>>>>
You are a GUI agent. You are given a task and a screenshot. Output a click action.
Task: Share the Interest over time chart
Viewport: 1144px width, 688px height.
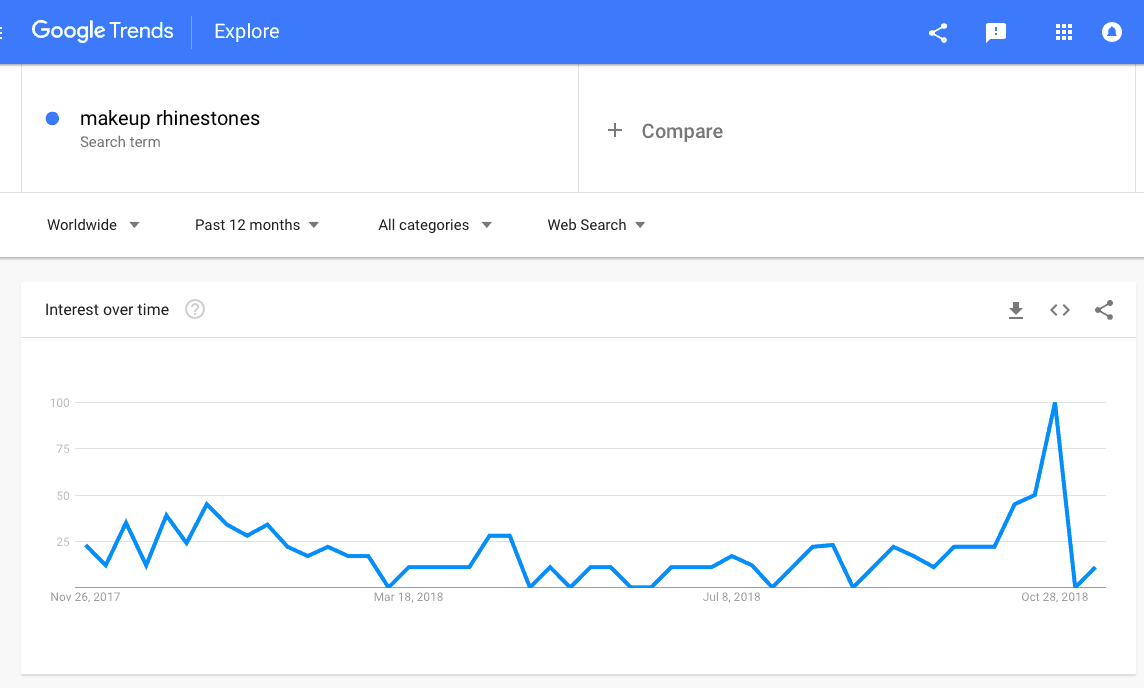click(1104, 310)
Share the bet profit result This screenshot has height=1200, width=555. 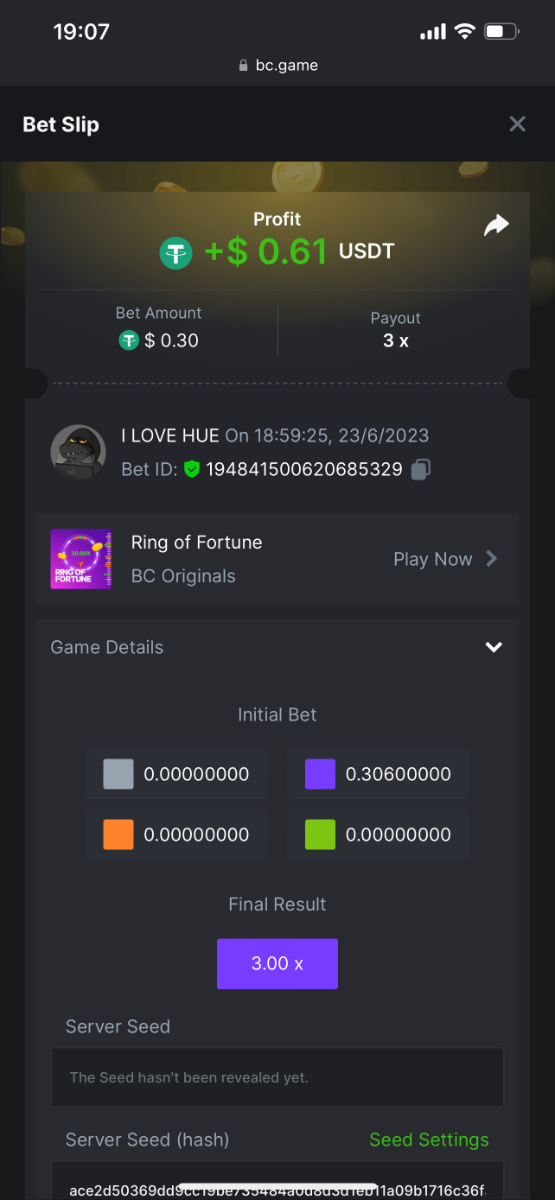point(496,226)
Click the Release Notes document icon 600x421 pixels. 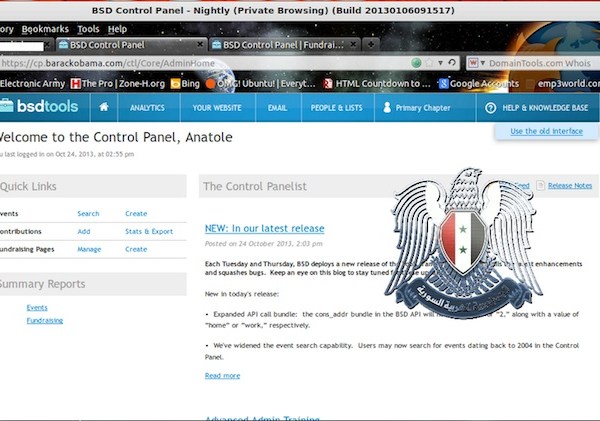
<<<<
*Stated exercise*.
Copy word for word everything from the start of the rows down through the line that contains "click(1104, 310)", including that line. Leave the pictures out.

*Expected output*.
You are a GUI agent. You are given a task and a screenshot. Output a click action.
Task: Share the Interest over time chart
Viewport: 1144px width, 688px height.
click(1104, 310)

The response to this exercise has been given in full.